Former International Monetary Fund (IMF) European Department Director until 2014 and supervisor of Poul Thomsen, Reza Moghadam, requested the write-off of half of Greece’s debt. In a letter to The Financial Times on January 26, the current Vice Chairman for Global Capital Markets at Morgan Stanley, admitted that both Greek bailout programs of 2010 and 2012 were designed based on optimistic assumptions on growth, inflation, fiscal efforts and social cohesion.
The former IMF official did not hesitate to assume his own share of responsibility, as he was part of the Troika negotiation team between the years 2010 and 2014. Commenting on Greece’s future, Moghadam made clear that a Grexit is in nobody’s interest. On one hand Greece would encounter a new drachma, while on the other hand such a development would lead markets in the reevaluation of other week Eurozone economies.
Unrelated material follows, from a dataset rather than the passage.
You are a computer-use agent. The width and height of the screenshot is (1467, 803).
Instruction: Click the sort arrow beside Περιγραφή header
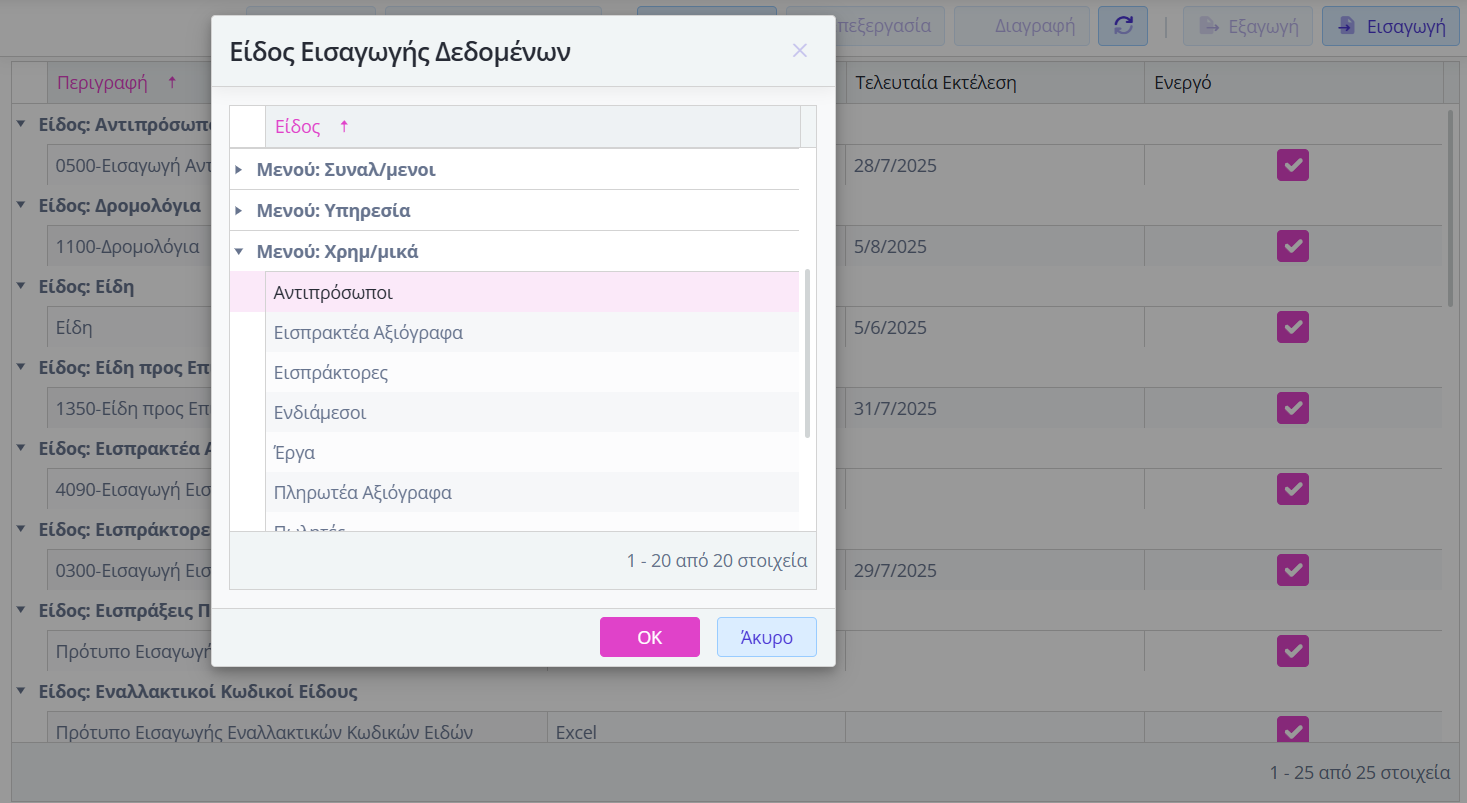(171, 82)
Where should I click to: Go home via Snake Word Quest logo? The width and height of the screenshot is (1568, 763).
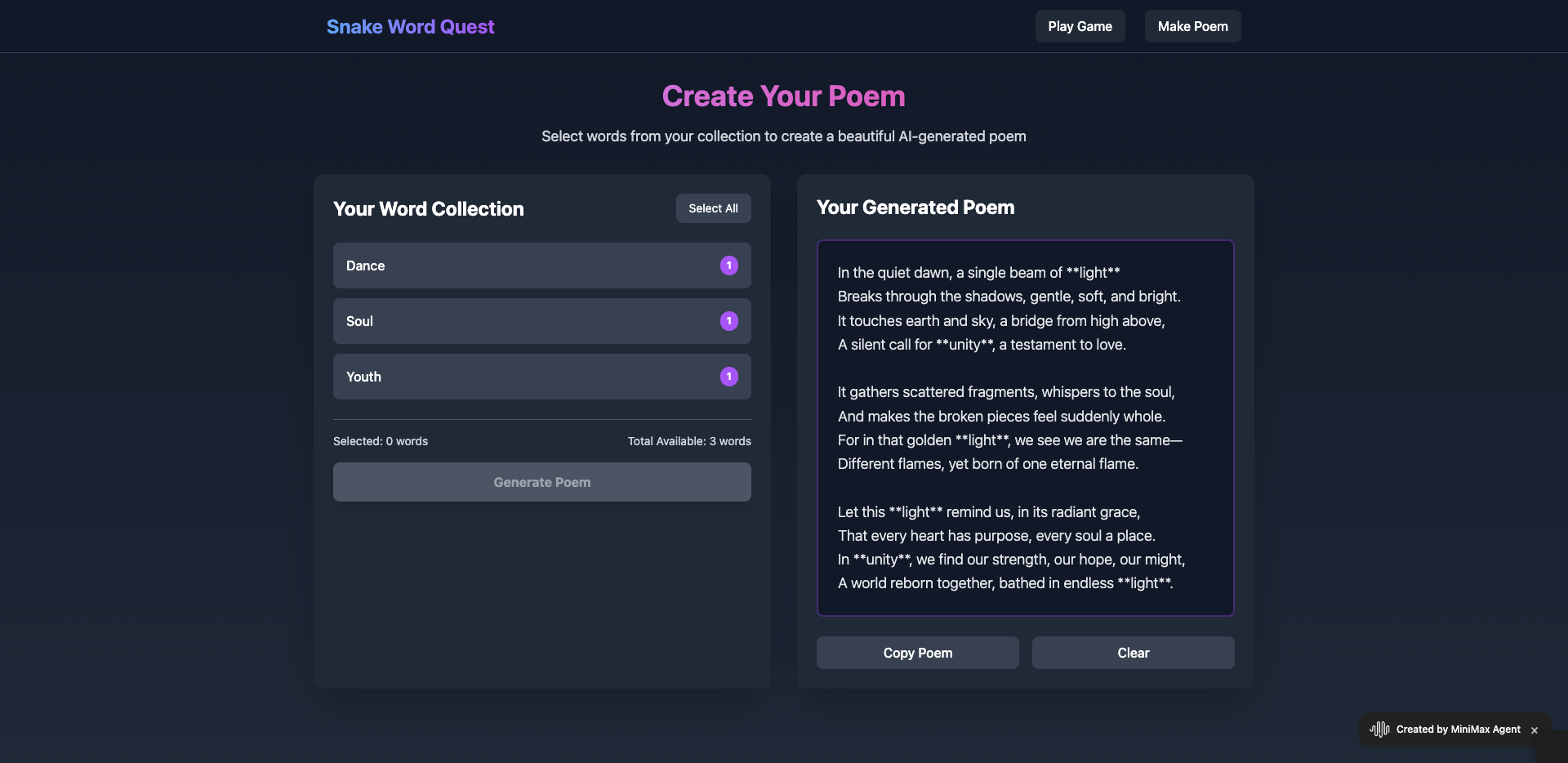[410, 27]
At the same time, he added, the Greek debt would be even less sustainable if it is to be paid in drachmas.
Furthermore, as he explained, despite the fiscal reform and greatest restructuring of private debt in history, the debt remains excessive compared to projections on fiscal surpluses, which directly affect social cohesion and thus any prospects of a financial recovery. According to Moghadam, the recovery is impossible on a political level, due to blocked investments and mistrust, created by the debt.
Taking the above in account, the former IMF official proposed a generous haircut in exchange for reforms. Should the debt be less than 110% of GDP, as agreed in 2012, then it will become sustainable. What is needed, Moghadam concluded, is for Europe to overcome its taboos on debt relief.